Somehow this simple reminder that this conflict can only be resolved with proactive diplomatic engagement — the same observation that Zelenskyy and Biden have shared in the past — received a tsunami of fierce pushback from Democratic lawmakers and liberal commentators. Democrat Rep. Jake Auchincloss of Massachusetts described it as “an olive branch to a war criminal who’s losing his war.” Liberal journalist Aaron Rupar called it a “bad move” because “Putin should not be rewarded.” Many commentators slammed it as “appeasement.” As the criticism intensified, a number of signers quickly distanced themself from the letter, and on Tuesday, Jayapal withdrew the letter altogether — an exceptionally rare reversal.
The whole episode set a troubling precedent. Progressives who ran and hid from the condemnations implicitly validated the incorrect claims that calls for diplomacy mean throwing Ukrainians under the bus or being weak or credulous about Putin’s agenda.
In reality, the letter merely called for diplomacy alongside military support for Ukrainian liberation. These two approaches are not at odds, but complementary. Combined, they allow the U.S. to support Ukraine while reducing the likelihood of nuclear confrontation and potentially shortening the length of the conflict.
The letter was not calling for the U.S. to go behind Ukraine’s back and come up with some secret deal to cede Ukrainian territory. If Ukraine doesn’t agree to it, it’s not a deal.
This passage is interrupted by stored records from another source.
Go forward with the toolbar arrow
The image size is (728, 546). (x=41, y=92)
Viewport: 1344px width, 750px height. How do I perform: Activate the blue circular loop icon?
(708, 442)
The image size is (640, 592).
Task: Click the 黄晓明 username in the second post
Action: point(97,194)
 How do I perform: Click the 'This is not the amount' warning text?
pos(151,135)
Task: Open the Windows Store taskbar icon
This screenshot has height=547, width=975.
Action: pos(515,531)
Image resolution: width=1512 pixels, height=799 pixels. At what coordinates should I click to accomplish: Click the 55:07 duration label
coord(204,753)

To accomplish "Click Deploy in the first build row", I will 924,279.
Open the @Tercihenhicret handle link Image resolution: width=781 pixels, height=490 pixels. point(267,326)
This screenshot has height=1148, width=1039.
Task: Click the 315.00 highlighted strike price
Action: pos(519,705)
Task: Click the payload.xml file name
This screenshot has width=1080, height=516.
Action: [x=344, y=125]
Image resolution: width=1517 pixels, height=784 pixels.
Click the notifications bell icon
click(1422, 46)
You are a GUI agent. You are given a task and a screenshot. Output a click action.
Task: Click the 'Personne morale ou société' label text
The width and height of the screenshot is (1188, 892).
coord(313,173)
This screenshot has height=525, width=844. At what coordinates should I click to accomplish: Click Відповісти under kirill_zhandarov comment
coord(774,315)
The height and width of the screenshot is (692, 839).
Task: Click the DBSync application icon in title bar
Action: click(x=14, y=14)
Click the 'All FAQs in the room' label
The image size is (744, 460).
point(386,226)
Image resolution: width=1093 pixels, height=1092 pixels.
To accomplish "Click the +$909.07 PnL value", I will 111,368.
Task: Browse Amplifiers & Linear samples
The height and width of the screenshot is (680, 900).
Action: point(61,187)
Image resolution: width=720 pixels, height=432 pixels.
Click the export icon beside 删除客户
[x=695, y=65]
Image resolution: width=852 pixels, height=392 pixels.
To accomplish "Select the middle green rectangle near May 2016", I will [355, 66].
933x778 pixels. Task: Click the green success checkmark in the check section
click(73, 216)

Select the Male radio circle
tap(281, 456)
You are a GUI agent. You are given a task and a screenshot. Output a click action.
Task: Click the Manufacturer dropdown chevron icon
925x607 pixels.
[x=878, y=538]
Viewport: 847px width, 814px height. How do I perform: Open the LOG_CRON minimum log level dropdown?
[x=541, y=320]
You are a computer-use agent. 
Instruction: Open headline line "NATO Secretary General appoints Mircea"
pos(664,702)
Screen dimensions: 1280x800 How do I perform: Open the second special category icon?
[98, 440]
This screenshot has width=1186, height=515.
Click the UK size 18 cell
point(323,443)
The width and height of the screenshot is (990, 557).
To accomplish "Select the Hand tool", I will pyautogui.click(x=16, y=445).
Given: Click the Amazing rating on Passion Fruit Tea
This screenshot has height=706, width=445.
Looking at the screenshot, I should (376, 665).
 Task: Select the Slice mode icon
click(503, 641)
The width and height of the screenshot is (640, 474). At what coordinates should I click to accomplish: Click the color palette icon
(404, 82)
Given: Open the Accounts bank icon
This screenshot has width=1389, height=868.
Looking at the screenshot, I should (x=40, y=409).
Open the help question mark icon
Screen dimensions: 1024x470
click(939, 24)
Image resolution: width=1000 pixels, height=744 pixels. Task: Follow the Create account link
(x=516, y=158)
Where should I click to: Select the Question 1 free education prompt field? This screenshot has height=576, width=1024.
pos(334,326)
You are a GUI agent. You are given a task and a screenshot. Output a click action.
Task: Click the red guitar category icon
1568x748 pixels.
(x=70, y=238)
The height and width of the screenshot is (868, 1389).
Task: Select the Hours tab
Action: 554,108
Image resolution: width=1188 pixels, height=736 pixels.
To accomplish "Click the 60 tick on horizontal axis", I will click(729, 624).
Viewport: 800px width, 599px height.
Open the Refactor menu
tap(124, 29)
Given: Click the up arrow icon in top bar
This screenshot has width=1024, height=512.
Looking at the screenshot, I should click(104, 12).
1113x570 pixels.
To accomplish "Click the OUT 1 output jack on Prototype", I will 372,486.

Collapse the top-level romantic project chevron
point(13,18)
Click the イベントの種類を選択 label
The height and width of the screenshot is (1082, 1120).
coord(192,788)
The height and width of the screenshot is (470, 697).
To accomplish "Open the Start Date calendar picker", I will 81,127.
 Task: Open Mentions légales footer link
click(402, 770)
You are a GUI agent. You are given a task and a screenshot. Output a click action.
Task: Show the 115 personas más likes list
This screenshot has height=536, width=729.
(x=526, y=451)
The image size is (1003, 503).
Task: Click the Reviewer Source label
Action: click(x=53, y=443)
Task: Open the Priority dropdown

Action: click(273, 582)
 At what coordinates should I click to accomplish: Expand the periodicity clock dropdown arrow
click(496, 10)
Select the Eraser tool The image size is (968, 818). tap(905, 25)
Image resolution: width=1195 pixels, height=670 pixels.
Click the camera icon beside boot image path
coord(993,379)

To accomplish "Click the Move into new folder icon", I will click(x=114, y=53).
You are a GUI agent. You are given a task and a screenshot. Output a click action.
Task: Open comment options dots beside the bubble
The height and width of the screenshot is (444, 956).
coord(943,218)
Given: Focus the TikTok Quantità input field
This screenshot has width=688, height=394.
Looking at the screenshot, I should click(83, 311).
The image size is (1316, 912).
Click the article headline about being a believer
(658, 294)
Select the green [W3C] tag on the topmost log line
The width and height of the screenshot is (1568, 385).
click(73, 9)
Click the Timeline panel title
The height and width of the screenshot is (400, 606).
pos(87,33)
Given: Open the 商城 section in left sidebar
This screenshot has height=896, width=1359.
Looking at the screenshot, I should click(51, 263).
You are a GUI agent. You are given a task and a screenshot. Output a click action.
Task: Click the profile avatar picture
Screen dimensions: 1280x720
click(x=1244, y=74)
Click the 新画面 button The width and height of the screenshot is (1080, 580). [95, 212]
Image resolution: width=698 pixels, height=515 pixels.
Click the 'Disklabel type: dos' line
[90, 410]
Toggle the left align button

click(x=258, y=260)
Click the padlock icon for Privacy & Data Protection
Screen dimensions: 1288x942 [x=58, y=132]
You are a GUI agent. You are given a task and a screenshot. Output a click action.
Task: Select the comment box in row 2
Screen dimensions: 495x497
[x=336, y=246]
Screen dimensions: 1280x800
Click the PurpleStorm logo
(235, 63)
But there are other other things that the U.S. and Russia could discuss bilaterally that pertain to the U.S.’s national security interests. First and foremost: how to reduce the increasing likelihood of a nuclear confrontation. “We’re in a situation where we’re talking much less to Russia than we did with the Soviets even in the darkest days of the Cold War,” said George Beebe, a former director of Russia analysis at the CIA and special adviser on Russia to former Vice President Dick Cheney. This creates a “danger zone” with a higher likelihood of misperceptions or accidents leading to escalation.
By opening up more frequent, higher-level and direct communications, both parties can describe their posture and intentions more clearly and spell out their red lines. It’s important at a time when one incident like, for example, a nonstate vigilante actor shooting down a satellite over Ukraine, could be misunderstood by the other country as an opening salvo of war. While there is a little bit of communication going on between the U.S. and Russia, it’s extremely narrow in scope. And the primary contact among top officials recently has been between Defense Secretary Lloyd Austin and his Russian counterpart. Austin is a former general, not a trained diplomat; his specialty is the art of war, not the art of negotiation.
Biden has said that the chance of “Armageddon” is the highest it’s been since the Cuban missile crisis of 1962. As many experts have observed, the communication norms that helped de-escalate that crisis and form a deal are not in place today. (Former President Barack Obama echoed this point recently as well.) Beebe pointed out how the Soviet ambassador to the U.S. was a “central communication node” in helping de-escalate 60 years ago; today in Washington the Russian ambassador to the U.S. is a pariah. A former deputy secretary-general of NATO has said “discreet talks” about missile moratoriums might “lower the nuclear temperature.”